I knew Bud, and I knew the 25th anniversary of this horrific event was coming up, and I thought, I don’t want to rehash the horror of the crime or pay a whole lot of attention to Timothy McVeigh and why he did it. I did want to talk about this amazing act of reconciliation and redemption. Bud said yes, and I asked him to talk to Bill and vouch for me. Bill only picked up because Bud vouched for me, and he calls me the last one he’s speaking to. And I’m so glad he did, I especially want the world to know about him.
You share some of your own experiences with forgiving the murderer of your sister and two other family members. How did writing Grace From the Rubble impact what you already knew about forgiveness?
I think what I learned is that when you follow that impetus to forgive, to reach out the way Bud did, to listen and follow and obey that call, it leads to the most wonderful things you never imagined.
Why is Bud and Bill’s story so important now?
Because this kind of evil keeps happening; we have to grapple with this.
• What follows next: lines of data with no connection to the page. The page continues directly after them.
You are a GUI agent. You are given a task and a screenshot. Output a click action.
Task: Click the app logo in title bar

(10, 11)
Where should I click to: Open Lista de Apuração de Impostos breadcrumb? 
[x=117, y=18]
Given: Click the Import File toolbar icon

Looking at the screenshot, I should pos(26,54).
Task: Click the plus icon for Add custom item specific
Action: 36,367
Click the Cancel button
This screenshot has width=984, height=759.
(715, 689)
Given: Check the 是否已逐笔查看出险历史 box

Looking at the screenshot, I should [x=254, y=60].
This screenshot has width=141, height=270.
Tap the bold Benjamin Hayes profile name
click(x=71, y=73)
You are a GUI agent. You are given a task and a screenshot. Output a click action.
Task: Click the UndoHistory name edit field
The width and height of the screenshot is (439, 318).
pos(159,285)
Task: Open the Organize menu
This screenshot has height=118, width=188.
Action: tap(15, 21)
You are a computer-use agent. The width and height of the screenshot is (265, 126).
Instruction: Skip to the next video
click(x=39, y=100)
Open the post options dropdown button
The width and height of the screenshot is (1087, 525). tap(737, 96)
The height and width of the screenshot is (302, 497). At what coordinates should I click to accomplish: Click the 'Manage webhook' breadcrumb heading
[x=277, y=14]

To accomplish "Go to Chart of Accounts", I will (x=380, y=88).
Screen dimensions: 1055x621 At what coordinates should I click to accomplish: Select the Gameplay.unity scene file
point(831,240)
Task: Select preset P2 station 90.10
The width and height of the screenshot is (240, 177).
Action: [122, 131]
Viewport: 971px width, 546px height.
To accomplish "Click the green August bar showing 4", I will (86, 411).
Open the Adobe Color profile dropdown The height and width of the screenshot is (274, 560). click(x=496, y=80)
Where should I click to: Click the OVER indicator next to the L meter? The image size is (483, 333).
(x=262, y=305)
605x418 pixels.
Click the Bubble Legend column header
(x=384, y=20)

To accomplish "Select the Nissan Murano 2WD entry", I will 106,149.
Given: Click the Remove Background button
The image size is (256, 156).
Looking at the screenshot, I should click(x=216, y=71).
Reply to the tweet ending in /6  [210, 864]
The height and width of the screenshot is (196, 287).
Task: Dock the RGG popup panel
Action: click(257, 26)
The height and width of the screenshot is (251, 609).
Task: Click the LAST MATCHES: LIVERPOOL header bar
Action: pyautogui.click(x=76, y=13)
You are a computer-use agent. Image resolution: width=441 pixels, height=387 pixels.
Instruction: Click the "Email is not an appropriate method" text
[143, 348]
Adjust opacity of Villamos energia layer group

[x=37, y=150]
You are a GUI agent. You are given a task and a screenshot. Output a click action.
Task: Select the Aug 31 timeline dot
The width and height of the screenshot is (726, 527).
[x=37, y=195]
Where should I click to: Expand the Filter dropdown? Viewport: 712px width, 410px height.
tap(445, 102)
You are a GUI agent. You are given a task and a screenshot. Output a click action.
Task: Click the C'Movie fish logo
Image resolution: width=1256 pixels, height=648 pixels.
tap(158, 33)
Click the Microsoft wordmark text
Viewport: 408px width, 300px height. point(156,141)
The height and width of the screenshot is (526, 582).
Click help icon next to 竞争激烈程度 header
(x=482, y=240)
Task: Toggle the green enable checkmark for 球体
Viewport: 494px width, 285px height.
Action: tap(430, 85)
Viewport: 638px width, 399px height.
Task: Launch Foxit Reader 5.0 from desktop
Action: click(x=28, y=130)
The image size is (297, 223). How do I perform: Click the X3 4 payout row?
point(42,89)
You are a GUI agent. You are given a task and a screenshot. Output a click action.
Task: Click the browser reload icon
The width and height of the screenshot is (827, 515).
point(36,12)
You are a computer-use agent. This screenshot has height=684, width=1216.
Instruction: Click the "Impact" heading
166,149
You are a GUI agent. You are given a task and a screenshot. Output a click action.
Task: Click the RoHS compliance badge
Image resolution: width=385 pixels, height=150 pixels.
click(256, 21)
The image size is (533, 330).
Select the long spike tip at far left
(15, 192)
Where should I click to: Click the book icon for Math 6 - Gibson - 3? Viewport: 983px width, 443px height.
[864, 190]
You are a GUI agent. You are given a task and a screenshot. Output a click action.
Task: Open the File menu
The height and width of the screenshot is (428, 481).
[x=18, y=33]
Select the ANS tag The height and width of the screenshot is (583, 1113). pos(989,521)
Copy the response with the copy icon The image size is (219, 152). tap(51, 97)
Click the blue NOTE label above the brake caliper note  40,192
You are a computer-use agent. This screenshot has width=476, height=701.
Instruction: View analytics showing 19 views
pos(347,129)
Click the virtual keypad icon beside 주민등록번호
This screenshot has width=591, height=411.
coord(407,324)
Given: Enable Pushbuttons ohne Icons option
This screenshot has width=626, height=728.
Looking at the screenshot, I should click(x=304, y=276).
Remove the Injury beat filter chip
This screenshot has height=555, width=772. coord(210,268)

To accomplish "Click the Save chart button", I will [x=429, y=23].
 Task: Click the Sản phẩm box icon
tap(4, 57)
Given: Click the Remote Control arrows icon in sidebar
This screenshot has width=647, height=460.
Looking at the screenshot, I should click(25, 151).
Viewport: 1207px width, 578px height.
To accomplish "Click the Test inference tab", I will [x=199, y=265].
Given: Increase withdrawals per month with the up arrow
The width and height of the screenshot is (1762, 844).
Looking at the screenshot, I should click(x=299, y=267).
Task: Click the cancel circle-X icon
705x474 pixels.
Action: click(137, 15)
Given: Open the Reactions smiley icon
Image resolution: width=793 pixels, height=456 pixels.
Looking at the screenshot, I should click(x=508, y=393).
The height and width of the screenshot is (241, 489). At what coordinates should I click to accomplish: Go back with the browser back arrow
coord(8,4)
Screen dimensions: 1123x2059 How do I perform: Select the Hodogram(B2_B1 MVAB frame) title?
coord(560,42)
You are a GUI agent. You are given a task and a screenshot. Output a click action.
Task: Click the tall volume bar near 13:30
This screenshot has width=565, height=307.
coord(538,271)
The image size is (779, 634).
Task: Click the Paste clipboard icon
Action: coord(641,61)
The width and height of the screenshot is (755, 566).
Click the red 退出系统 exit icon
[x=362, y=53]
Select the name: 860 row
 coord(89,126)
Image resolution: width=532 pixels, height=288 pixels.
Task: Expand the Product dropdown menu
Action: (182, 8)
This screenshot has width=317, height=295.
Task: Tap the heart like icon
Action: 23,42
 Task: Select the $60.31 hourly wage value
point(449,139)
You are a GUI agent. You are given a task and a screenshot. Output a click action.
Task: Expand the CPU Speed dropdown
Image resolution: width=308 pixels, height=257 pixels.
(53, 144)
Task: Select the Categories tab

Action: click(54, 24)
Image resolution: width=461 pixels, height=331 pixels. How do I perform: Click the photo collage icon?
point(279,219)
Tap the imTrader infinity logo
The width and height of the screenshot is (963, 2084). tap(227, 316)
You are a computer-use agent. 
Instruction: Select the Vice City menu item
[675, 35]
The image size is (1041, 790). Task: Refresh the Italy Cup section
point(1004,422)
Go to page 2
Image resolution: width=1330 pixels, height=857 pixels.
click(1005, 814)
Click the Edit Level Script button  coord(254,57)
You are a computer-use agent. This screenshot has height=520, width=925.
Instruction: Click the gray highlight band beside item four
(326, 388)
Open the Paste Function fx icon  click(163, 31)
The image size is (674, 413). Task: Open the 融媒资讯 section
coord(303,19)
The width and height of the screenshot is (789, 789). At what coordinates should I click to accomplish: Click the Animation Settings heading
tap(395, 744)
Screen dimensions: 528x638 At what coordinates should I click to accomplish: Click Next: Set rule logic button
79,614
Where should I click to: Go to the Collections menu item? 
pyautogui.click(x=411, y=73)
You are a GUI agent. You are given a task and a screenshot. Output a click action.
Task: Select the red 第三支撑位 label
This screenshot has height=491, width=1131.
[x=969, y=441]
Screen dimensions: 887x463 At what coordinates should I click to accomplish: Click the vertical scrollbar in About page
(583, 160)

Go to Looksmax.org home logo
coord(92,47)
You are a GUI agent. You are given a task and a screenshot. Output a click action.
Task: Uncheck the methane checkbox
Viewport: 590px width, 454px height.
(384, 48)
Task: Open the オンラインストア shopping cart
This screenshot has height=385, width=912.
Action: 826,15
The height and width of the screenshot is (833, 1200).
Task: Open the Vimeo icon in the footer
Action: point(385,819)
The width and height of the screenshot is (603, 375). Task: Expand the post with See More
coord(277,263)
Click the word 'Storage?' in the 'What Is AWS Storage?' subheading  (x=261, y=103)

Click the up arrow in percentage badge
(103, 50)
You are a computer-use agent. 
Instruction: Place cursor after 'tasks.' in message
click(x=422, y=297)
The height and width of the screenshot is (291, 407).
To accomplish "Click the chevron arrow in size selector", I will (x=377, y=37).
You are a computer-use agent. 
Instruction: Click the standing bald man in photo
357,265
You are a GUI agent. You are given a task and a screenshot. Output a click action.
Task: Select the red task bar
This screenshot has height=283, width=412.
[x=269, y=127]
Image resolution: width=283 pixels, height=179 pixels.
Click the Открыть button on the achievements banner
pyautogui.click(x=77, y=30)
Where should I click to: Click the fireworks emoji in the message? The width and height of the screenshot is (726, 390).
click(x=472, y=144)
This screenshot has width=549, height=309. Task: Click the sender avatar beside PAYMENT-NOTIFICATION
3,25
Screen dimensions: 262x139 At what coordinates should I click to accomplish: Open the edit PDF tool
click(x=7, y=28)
And killing McVeigh didn’t do anything to heal us or move us forward, but what Bud and Bill did does. It shows a way out of the hate that led that guy to pick up the gun at the Tree of Life Synagogue, at Parkland, in Las Vegas, in Newtown. What we have to learn is: how do we heal these divisions? Healing that kind of hate in someone’s heart—it sounds soft and squishy, but it is not. Love is the most powerful force on earth, the only thing more powerful than hate.
What is the most important thing you want readers to take from the book?
To not be afraid to reach out to the other, to the one whom you might consider your enemy, to know there could be great healing in mutual understanding, and courage and love.